Show HN: From Excel-hell to cloud database heaven in 5 steps - knutmartin
https://restdb.io/blog/from-excel-hell-to-cloud-database-heaven
======
kv85s
In no part of heaven is there a monthly subscription fee.

In no part of heaven does your data go _poof_ and disappear if some 3rd party
company goes under.

In no part of heaven is privacy of your data at the mercy of a 3rd party, that
doesn't share your interests.

------
tryitnow
Meh. When it comes to spreadsheet hell, the issues are usually human, not
technical. It's getting people away from defaulting to spreadsheets as a data
source/destination that is the problem. It's a cultural problem that is
unlikely to be solved by a technical solution any time soon.

And no, there's no way this happens in 5 steps. Spreadsheet hell usually
exists because of poor data management practices and/or lack of understanding.
In other words there's some underlying reason people think they need to use
spreadsheets instead of other data management tools.

------
fragmede
This looks quite cool! Excel spreadsheets do worryingly much work in industry,
and lack even mediocre software industry practices.

It's confusing to me why the article spends so much time describing Excel->CSV
translation pitfalls, when the screenshots indicate "Excel" is a supported
format.

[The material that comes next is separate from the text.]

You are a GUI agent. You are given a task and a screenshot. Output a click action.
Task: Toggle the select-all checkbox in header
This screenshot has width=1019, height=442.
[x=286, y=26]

As a developer, I can understand _why_ , but handling those
differences internally would make for a much more seamless user experience.

------
jaclaz
I presume that the implication is that a local database, being midway, is
purgatory.

------
noodlesUK
Isn't migrating away from so-called Excel hell exactly the sort of thing a
traditional RDBMS is for? It's already tabular data, I feel like MongoDB (the
tech behind the platform allegedly) is just adding another layer of confusion
for this use case. Don't get me wrong, there are places where NoSQL works
great, but spreadsheets aren't one of them.

------
spellcheck
You misspelled "genius" as "genious".